■ **EXERCISE DIRECTIONS**
Report how many lines in the records carry the string "Edit", and give no further text.

━━━━━ SUPPLIED MATERIAL

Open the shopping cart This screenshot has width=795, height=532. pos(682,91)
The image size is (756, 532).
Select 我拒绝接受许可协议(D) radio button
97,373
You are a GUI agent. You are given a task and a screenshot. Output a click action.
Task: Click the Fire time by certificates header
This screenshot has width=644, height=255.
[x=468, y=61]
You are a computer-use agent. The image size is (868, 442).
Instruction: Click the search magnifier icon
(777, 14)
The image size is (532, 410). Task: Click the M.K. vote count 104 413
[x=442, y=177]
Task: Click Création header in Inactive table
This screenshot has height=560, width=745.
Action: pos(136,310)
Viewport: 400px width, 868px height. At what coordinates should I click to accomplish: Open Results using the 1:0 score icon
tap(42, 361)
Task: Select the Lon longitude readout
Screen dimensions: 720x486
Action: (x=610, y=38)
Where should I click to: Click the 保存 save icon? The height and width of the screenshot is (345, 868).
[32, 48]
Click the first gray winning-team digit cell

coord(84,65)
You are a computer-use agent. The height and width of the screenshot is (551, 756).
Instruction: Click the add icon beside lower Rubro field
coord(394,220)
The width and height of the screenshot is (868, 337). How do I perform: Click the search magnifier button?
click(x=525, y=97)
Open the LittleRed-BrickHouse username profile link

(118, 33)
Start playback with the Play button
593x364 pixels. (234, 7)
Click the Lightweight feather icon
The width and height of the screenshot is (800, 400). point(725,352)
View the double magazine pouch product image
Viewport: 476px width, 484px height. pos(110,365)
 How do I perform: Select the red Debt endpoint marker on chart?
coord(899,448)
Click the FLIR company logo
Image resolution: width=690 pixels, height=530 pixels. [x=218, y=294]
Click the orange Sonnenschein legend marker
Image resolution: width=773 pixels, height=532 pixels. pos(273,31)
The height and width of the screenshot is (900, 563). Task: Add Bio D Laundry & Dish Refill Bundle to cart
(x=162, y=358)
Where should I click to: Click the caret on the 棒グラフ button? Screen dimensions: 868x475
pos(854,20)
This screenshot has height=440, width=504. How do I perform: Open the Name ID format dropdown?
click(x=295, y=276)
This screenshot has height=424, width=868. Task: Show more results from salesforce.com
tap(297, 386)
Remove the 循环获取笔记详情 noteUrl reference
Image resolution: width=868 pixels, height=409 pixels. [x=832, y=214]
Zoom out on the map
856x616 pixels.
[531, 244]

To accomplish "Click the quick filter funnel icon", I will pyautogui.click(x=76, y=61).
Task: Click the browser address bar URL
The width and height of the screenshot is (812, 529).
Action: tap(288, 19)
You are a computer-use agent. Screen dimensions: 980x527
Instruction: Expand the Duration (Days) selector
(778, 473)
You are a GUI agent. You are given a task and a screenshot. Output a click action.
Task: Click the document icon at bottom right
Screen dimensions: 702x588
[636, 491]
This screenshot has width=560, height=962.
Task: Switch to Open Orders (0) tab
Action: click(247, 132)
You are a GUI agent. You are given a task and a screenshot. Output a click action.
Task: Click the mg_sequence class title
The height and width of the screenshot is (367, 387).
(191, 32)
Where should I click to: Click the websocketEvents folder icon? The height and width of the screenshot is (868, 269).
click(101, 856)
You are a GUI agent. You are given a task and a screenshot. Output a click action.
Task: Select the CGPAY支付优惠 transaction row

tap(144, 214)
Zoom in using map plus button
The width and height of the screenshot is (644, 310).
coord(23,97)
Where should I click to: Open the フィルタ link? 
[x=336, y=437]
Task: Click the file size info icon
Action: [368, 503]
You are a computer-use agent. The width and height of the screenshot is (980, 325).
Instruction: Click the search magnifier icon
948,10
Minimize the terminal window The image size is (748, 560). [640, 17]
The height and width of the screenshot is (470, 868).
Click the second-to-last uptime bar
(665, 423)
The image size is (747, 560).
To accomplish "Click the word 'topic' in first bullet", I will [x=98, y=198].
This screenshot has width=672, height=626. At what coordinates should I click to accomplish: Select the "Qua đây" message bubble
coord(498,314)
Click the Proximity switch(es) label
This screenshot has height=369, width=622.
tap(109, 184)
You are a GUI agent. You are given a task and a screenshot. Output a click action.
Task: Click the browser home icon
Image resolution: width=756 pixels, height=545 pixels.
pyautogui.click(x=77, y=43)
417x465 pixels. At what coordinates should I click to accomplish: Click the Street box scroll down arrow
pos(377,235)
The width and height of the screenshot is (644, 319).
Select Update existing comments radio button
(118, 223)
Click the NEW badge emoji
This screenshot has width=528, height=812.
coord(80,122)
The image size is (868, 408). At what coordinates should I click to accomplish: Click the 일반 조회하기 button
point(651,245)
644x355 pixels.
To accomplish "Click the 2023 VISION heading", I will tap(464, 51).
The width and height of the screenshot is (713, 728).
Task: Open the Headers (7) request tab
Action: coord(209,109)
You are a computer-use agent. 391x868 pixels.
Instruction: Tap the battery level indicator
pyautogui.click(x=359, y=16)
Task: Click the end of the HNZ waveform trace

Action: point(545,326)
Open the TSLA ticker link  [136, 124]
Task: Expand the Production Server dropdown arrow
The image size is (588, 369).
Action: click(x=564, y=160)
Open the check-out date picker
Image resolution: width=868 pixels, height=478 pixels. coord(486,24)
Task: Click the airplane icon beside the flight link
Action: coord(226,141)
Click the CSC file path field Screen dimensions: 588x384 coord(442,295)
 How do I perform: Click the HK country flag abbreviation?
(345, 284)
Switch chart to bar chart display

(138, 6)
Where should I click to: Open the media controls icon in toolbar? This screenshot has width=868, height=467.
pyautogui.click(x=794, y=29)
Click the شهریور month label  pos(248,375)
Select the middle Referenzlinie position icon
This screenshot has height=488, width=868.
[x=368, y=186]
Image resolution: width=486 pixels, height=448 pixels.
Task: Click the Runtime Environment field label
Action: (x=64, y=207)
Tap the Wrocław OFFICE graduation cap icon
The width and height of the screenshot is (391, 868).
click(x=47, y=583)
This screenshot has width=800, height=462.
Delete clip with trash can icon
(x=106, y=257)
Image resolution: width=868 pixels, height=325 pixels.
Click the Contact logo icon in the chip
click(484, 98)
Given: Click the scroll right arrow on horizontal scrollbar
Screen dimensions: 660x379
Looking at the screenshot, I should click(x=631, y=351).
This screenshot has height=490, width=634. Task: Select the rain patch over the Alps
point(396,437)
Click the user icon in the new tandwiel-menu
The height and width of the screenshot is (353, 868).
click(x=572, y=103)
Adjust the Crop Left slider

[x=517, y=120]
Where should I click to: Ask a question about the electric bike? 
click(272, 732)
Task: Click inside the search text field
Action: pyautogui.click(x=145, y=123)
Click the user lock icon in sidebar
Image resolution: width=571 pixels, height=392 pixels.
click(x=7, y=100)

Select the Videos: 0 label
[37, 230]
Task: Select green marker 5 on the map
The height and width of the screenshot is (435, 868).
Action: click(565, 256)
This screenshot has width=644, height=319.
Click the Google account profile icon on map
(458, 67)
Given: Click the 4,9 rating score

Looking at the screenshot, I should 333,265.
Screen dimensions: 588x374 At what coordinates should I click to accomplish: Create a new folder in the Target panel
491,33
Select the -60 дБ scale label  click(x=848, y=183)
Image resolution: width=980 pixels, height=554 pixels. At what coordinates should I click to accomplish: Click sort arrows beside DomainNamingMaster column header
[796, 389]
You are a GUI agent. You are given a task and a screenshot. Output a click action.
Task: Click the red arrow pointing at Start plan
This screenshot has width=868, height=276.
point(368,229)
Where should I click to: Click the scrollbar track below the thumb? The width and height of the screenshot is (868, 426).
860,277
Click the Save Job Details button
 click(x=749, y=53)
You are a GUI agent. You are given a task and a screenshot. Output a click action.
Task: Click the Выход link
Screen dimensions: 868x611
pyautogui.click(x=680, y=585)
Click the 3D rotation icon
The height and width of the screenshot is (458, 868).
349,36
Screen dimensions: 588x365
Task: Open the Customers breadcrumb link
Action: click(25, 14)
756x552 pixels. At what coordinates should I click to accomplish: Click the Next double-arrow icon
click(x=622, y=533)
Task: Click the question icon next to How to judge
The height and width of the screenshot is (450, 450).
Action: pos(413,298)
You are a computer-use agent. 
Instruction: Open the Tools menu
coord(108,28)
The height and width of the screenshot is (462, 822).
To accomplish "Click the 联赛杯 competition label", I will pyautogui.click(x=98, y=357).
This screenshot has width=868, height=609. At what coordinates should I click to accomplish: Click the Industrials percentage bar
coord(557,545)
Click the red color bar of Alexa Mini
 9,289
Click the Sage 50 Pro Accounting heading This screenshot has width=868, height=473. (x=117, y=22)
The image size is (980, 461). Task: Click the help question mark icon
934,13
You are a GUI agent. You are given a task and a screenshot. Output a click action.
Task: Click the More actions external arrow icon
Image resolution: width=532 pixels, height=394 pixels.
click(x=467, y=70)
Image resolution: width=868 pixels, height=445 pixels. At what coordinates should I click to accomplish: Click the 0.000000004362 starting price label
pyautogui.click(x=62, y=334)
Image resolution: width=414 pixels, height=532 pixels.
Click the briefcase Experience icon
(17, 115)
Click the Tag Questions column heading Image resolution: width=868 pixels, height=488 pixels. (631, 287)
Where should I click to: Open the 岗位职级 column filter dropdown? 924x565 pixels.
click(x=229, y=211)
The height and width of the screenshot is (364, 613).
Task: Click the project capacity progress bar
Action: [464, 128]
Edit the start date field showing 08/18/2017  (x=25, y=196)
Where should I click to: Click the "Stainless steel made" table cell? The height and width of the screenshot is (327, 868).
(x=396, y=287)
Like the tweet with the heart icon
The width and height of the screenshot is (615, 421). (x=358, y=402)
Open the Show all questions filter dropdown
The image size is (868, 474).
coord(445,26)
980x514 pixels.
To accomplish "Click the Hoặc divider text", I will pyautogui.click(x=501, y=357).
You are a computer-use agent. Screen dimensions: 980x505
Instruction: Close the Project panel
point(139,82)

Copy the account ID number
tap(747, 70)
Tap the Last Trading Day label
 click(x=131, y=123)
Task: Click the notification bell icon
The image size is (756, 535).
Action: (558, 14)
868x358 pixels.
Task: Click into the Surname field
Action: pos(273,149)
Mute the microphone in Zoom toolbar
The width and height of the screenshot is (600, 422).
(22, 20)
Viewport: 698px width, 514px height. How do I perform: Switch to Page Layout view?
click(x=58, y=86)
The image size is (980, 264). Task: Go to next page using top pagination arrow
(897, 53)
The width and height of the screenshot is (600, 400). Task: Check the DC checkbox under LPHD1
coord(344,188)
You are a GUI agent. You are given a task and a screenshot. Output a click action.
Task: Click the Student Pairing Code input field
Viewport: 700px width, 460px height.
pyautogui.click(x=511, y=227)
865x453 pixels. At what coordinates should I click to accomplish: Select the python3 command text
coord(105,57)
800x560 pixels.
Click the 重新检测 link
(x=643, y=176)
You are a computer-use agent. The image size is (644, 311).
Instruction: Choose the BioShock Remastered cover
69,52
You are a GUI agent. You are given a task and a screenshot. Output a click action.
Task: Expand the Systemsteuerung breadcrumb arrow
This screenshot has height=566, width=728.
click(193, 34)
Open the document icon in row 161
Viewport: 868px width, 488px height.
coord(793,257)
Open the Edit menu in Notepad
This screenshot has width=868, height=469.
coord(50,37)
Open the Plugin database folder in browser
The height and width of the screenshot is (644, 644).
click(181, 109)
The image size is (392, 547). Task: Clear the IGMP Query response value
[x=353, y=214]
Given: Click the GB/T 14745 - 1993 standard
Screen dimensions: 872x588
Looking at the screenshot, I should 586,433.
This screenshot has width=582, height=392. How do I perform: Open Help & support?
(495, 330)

━━━━━━━━━━

■ **SOLUTION TO THIS PROBLEM**
2